Limiting Creditor Recourse

The June 2005 edition of Strasburger's Business & Law Newsletter began a two-part review of the topic of Asset Protection Planning for individuals, initiating that series with an examination of Risk Management issues. This month's article will complete this review by focusing on the related objective of Limiting Creditor Recourse.

Once an individual's risks have been identified, managed and sought to be limited, the next objective is to limit the amount of that individual's assets which ultimately may be seized by creditors because of liability which later arises from those risks. For purposes of this overview, several key planning concepts are reviewed below.

IMPORTANT NOTE: The law is clear that no action by a debtor will be legally effective if it has been undertaken in a manner which acts as a fraud upon existing creditors. To the contrary, any debtor-prohibited action of this type is very counterproductive as it may create civil or criminal liability in addition to preventing bankruptcy relief from creditors which might otherwise be available. Consequently, planning and implementing legitimate actions in advance of creditor liability is the critical key to successfully using asset protection techniques.
  

Compartmentalize

  • Separate Assets from Risks. One of the most important asset protection planning objectives is to separate assets from the risk of liability. If there are no separate entities involved, the first level of defense is to limit the extent that assets of an individual are mortgaged or pledged to secured creditors. This prevents a "supercreditor" from having contractual rights to seize any property remaining unencumbered in payment of an overdue debt. Instead, the creditor must take specific, additional legal actions in order to pursue those additional assets for any deficiency owed to it.

When separate entities or estates are involved, this principle becomes more powerful. For example, without a separate security agreement or cross collateralization, a secured creditor of Corporation A has no right to proceed against the assets of Corporation B. Why should Corporation B's assets serve as security for the risk or liabilities of corporation A? Why should all of the assets of Corporation A serve as security for a single debt of Corporation A? Each of these questions reinforces the importance of initiating a negotiation at the time that the debt is sought.

The same principle applies to guarantees. A savvy investor will seek to avoid guarantying any of the debt of a third person, including the debt of a corporation or other entity which is wholly-owned by the individual. Failing that objective, the individual will seek to limit the dollar amount of his/her guaranty in an attempt to separate the assets of the individual to the full extent possible from the liability risk of the corporation or other third party.

Another level of compartmentalization is achieved when the assets of only one spouse are subject to the guaranty or the risk of another person. In the above example, if Spouse 1 is required to guaranty the business debts of his corporation or other entity, a significant compartmentalization benefit occurs when Spouse 1 negotiates the guaranty with the lender such that none of Spouse 2's assets are liable or, failing that, that the separate property assets of Spouse 2 are not subject to the guaranty.

Another important planning tool exists in the case of high risk individuals such as professionals whose personal malpractice liability risk cannot be limited by an entity and which may not be subject to being fully insured, either because the needed limits of insurance are not available or the cost of the liability premiums is exorbitant.
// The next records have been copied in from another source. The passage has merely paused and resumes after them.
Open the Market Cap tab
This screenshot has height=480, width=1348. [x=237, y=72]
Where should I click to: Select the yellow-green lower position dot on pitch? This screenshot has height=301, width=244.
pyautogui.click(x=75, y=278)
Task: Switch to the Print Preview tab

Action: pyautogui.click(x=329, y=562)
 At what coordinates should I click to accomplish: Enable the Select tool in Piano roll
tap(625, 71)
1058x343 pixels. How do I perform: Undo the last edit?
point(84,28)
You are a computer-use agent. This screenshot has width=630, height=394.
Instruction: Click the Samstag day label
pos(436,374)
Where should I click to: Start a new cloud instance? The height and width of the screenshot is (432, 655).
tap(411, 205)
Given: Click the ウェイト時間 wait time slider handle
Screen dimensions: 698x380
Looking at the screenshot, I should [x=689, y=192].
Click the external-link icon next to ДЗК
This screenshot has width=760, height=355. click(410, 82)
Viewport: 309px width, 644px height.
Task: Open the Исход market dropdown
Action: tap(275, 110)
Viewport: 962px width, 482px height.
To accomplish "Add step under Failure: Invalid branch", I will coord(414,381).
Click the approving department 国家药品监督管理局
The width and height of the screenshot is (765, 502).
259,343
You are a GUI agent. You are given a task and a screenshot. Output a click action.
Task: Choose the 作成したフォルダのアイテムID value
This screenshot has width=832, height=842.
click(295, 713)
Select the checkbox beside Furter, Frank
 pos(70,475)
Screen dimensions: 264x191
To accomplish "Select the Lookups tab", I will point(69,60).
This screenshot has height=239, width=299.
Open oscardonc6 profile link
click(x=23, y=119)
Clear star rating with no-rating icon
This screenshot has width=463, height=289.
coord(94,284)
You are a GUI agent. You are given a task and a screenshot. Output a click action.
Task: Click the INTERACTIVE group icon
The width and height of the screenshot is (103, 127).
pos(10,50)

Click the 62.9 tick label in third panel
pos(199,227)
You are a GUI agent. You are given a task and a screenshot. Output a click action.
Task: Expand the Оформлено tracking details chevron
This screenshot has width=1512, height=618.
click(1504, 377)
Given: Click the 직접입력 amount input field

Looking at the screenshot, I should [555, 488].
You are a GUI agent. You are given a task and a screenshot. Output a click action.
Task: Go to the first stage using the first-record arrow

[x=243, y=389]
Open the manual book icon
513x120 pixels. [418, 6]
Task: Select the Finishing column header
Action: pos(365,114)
A number of asset protection techniques might be utilized for this individual, but one of the most basic may involve having a prenuptial agreement or a post-marriage partition agreement such that the assets of the non-responsible spouse are not subject to the uninsured liability of the responsible spouse. As will be subsequently reviewed, the protection provided by this technique may be enhanced by the use of additional asset protection techniques discussed below.
  

Asset protection techniques work best as a "Team" i.e., when multiple techniques are used together.

  • Limit Creditor Recourse to the Smallest Asset Group Possible. In every case, the objective of protecting assets from creditor liability is also enhanced by the principle of delegating risk and liability exposure to the smallest asset group possible. Multiple asset groups may be created by the use of multiple entities and the separation of the assets of one spouse from the assets of the other. In each case the objective is to limit the recourse of a creditor to those assets which are directly related to the business or investment operation which utilized the funds borrowed.

The benefit of these asset protection principles is cumulative and perhaps best illustrated by a common factual situation involving multiple business and investment operations. Consider, for example, a two career couple where Spouse 1 works as an executive for a large corporation and Spouse 2 owns a small business which has an outstanding loan used for inventory and working capital. Spouse 1 one has inherited a significant amount of money which is in her private brokerage account. Both spouses have been successful and they have invested part of their community property earnings in several rent houses each of which is subject to a mortgage used to purchase that property.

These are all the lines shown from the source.